Para líder do partido, houve fraude na votação por bancadas governistas que deixaram assessores preencher as cédulas de votos. Relator do mandado de segurança será o ministro Celso de Mello

O PSDB acionou o Supremo Tribunal Federal (STF) nesta sexta-feira (28) para que a sessão do Congresso para votar vetos presidenciais a 38 propostas seja anulada. Na visão do partido, o vídeo de assessores preenchendo cédulas de votação no lugar dos parlamentares, revelado pelo jornal Folha de S. Paulo, viciou o processo, tornando a reunião da última terça-feira (25) nula.
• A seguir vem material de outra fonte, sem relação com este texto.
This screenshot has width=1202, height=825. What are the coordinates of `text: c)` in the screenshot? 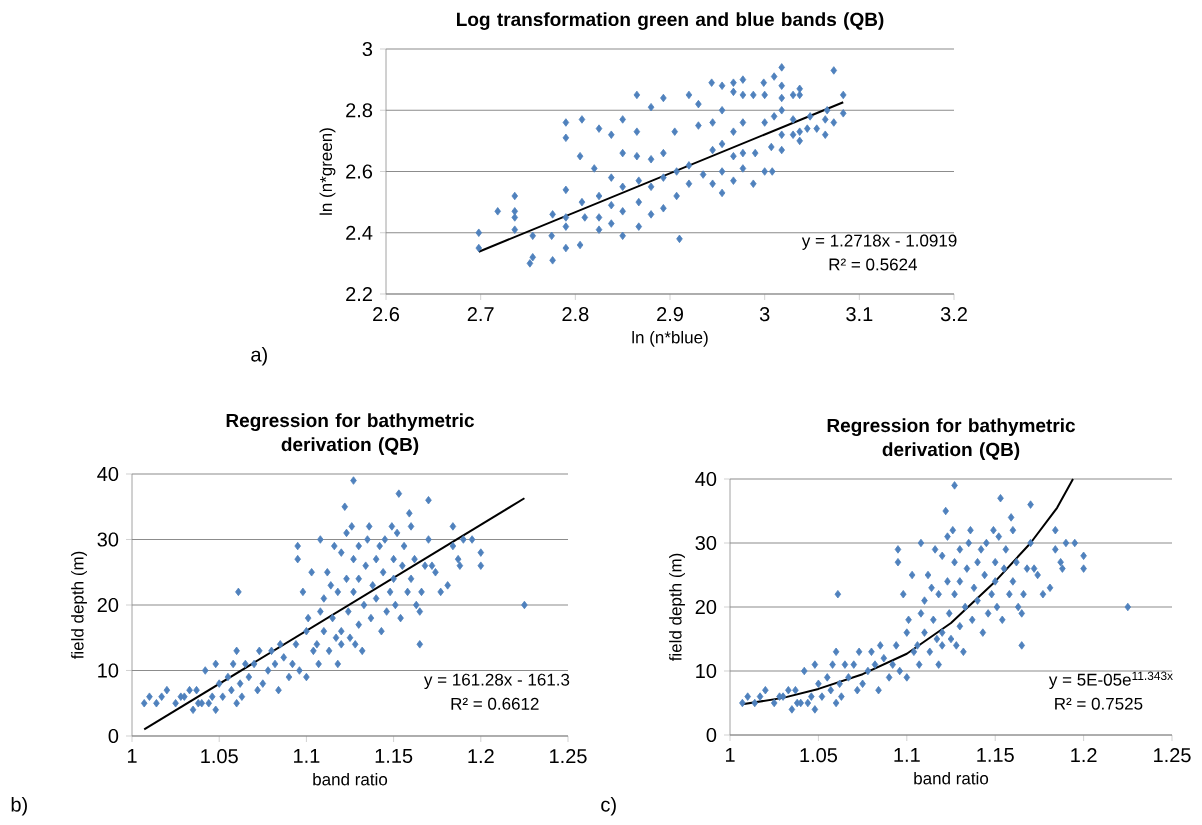 It's located at (608, 806).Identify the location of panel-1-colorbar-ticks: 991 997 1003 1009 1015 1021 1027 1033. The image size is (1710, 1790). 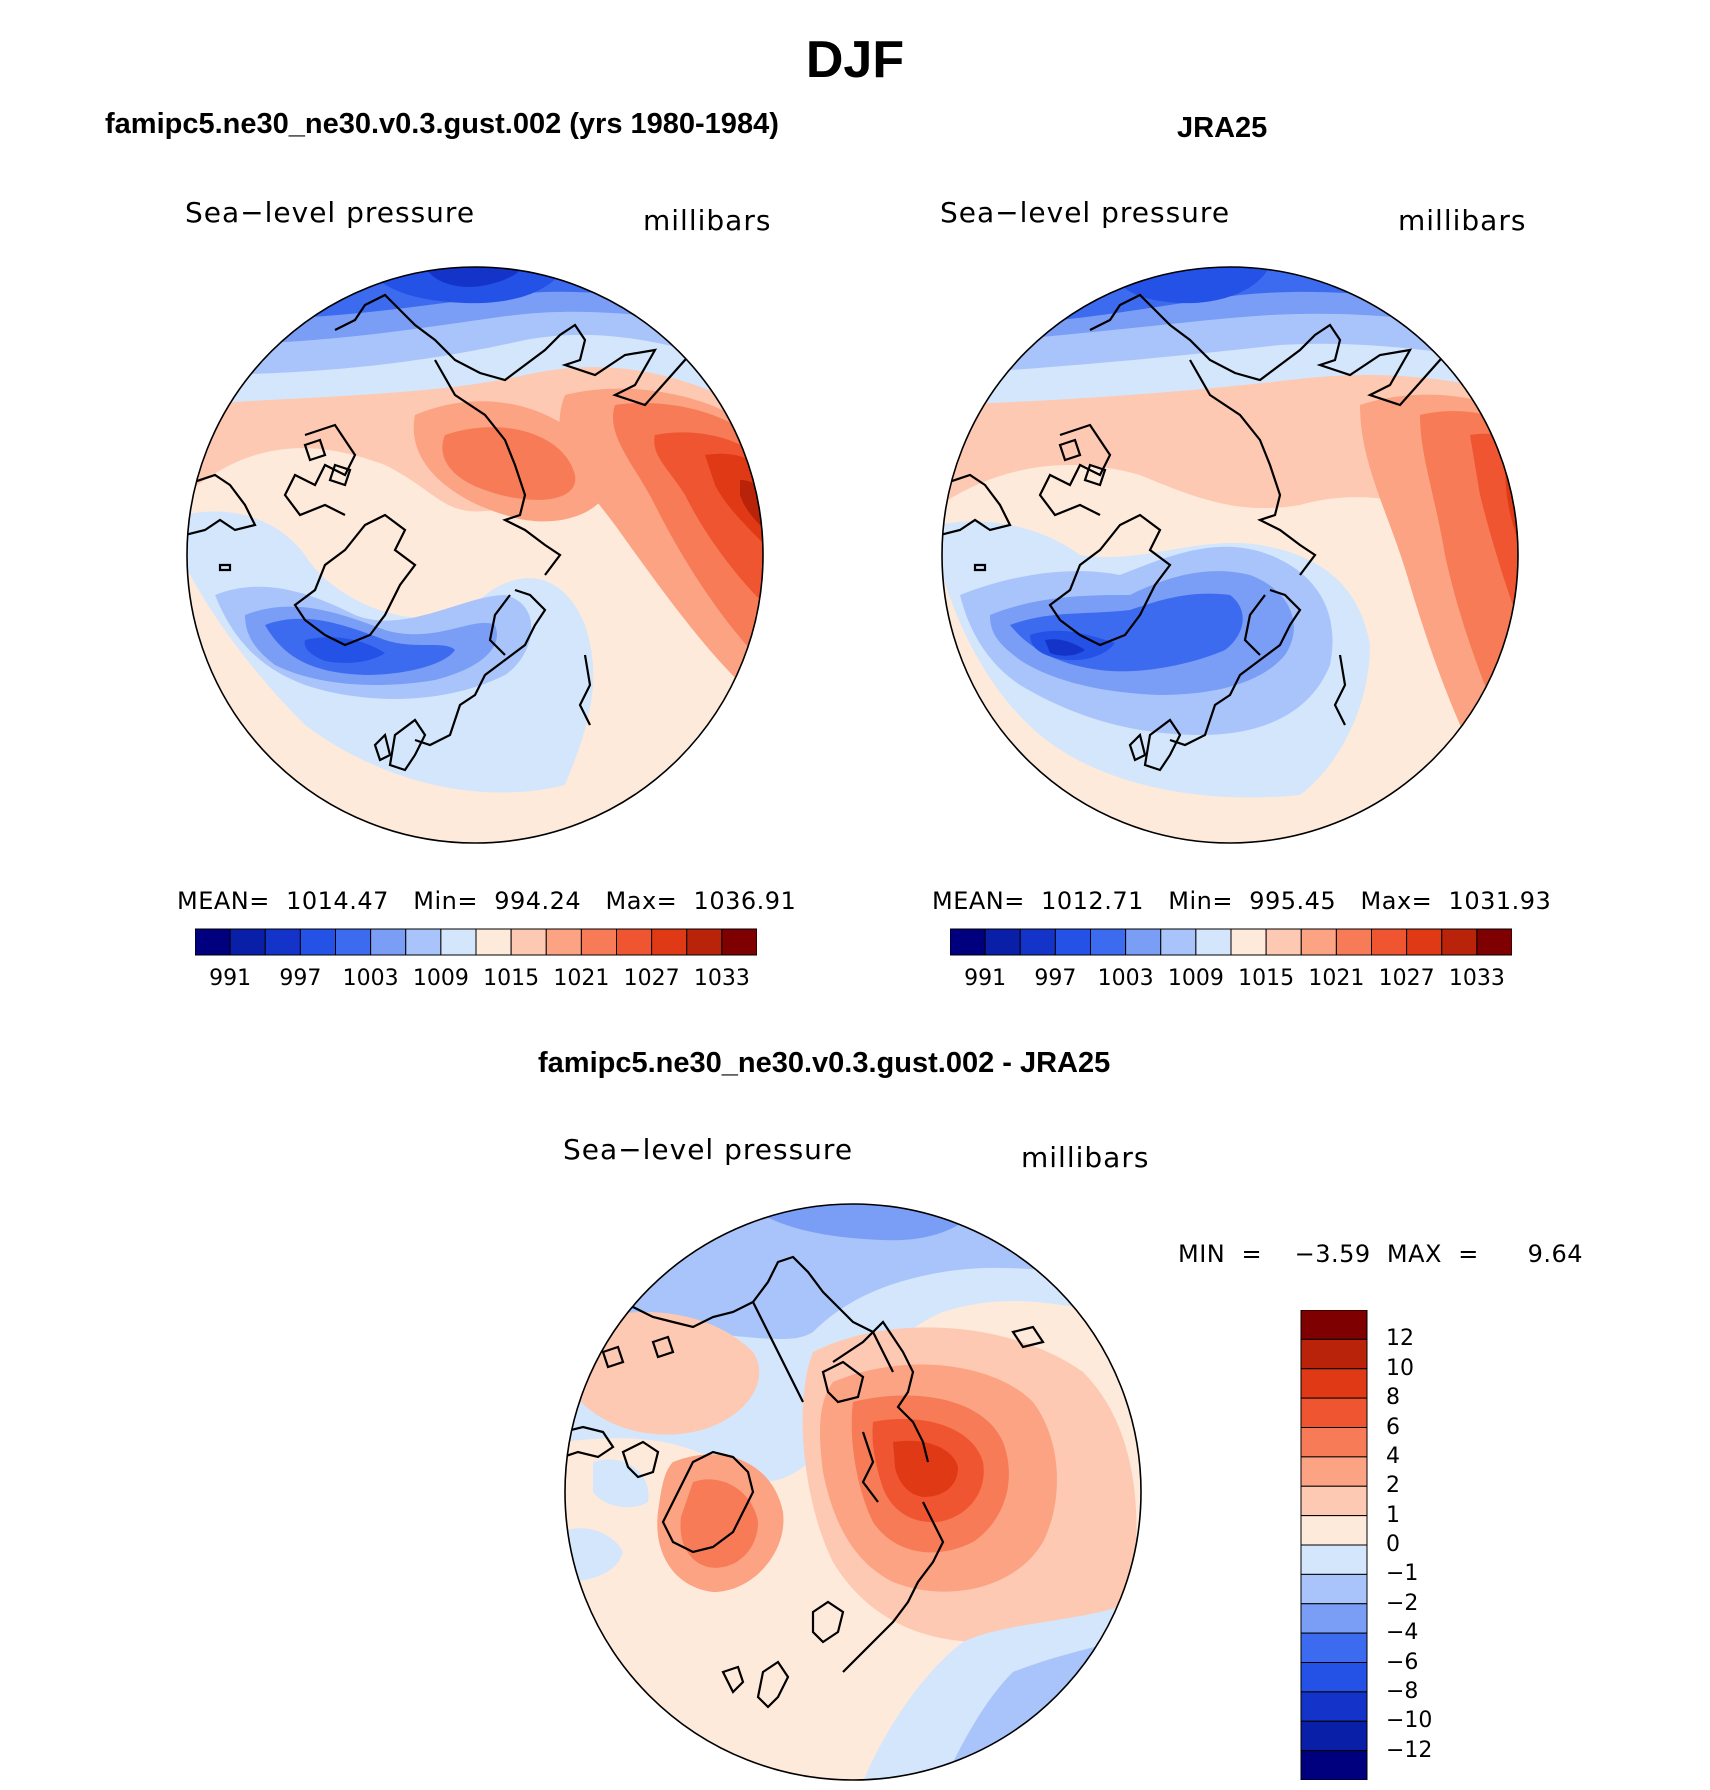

O relator do mandado de segurança é o ministro Celso de Mello.

"Esse procedimento, absolutamente ilícito e inconstitucional, viciou todo o processo de votação das emendas, na medida em que a apreciação dos vetos foi realizada por pessoas que não são membros do Congresso Nacional, não possuem mandato parlamentar, não receberam votos, e não têm, portanto, voz ou voto em sessões deliberativas do Parlamento", diz a ação protocolada pelo líder tucano na Câmara, Antonio Imbassahy (BA), e assinada pelos advogados Afonso Assis Ribeiro e Gustavo Kanffer.
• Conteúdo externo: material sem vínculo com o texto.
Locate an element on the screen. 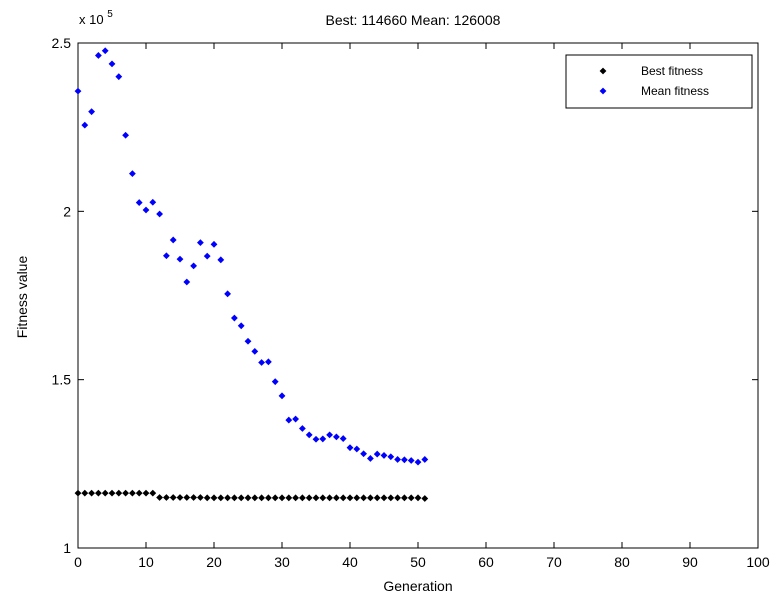 This screenshot has width=778, height=599. x-axis-label: Generation is located at coordinates (418, 586). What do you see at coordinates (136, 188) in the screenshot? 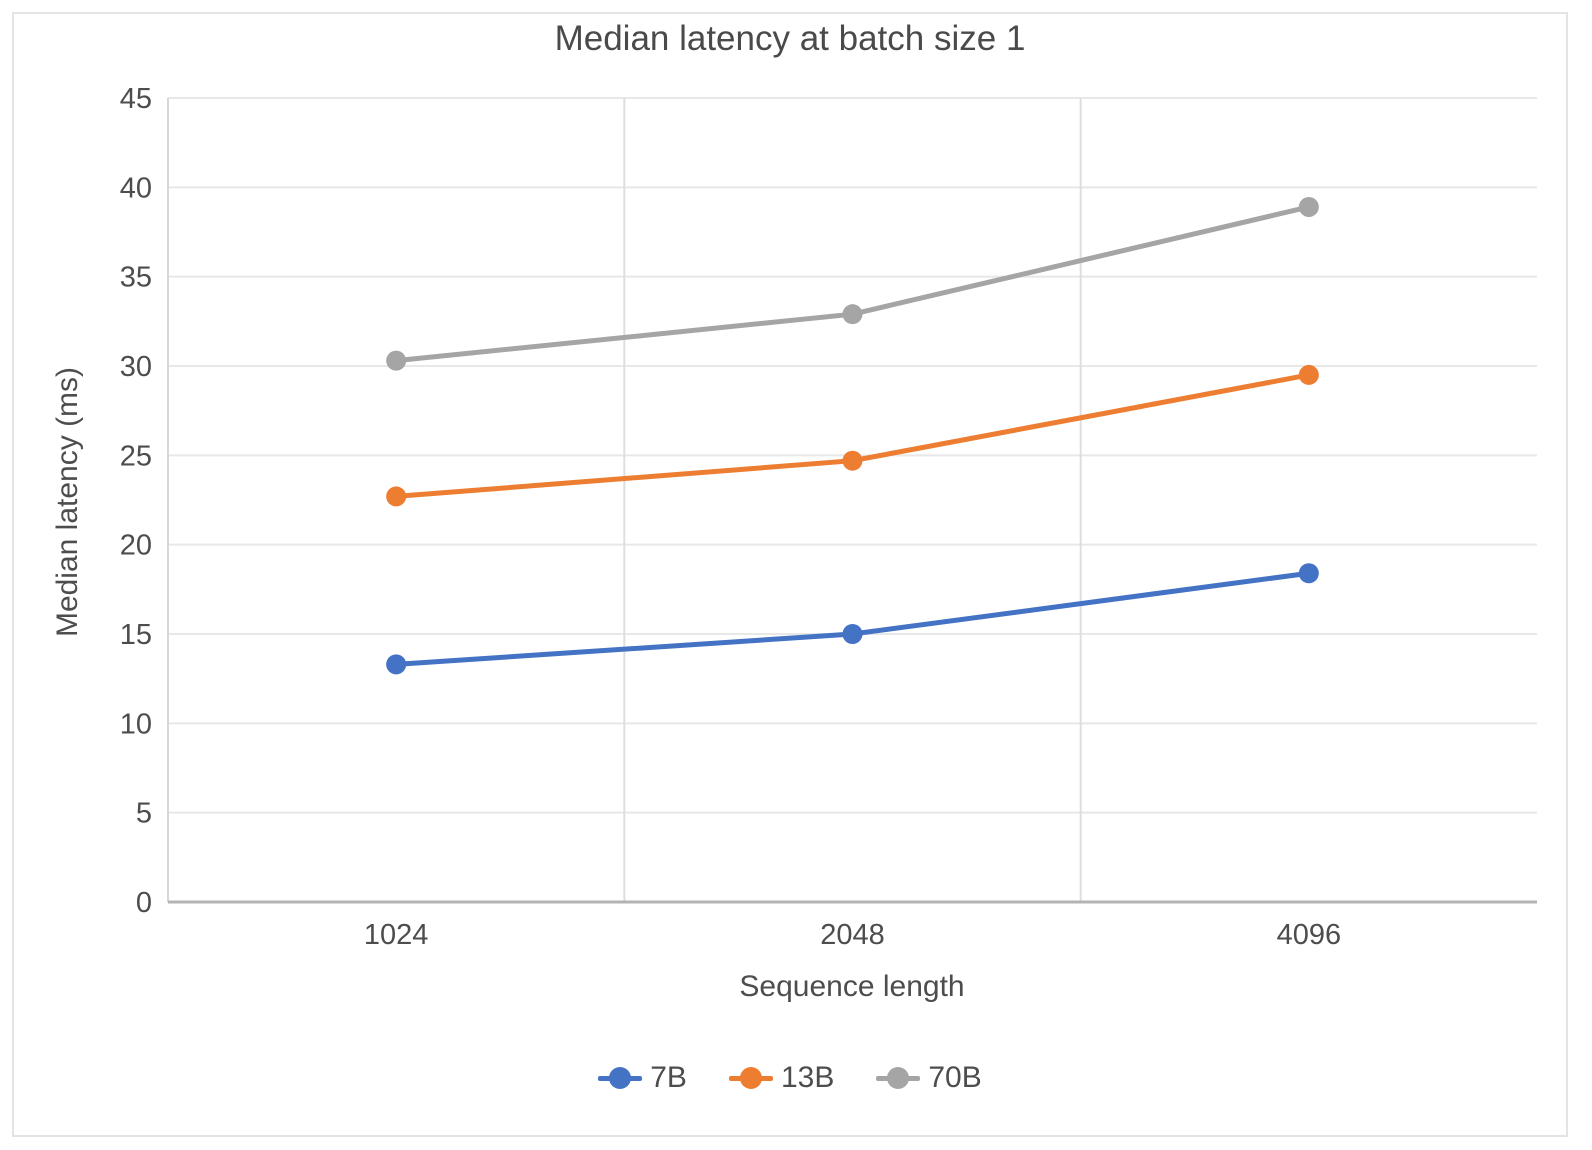
I see `y-tick-label: 40` at bounding box center [136, 188].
Na ação, os advogados do PSDB pedem a autorização do ministro relator para enviarem as imagens feitas pela Folha de S. Paulo mostrando um assessor da bancada do PCdoB preenchendo as cédulas que os deputados e senadores deveriam votar. "Trata-se do vídeo em que se constata, pelas imagens, que os assessores aparecem votando como se os parlamentares titulares de mandato e com direito a voto fossem", diz o mandado de segurança.
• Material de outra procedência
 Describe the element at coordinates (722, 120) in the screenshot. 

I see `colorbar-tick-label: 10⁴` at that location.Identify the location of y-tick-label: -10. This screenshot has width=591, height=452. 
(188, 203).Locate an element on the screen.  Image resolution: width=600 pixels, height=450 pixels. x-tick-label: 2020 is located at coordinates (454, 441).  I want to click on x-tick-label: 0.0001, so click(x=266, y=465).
A votação ocorreu em papel, ao invés de forma eletrônica, para acelerar o processo com os votos sendo tomados de uma vez só. A intenção da base governista era limpar a pauta do Congresso, trancada desde o início do ano, por vetos presidenciais. Deputados e senadores mantiveram todas as rejeições de Dilma Rousseff, deixando o caminho livre para o projeto que altera a meta fiscal de 2014 na Lei de Diretrizes Orçamentárias (LDO) seja votado em plenário.

No entanto, com a base aliada em crise, vivendo a expectativa da reforma ministerial e ainda descontente com a falta de interlocução com o Palácio do Planalto, não foi possível analisar a proposta. Sem quorum, a votação acabou marcada para a próxima terça-feira (2), uma semana depois do calendário previsto pelo relator da matéria, senador Romero Jucá (PMDB-RR).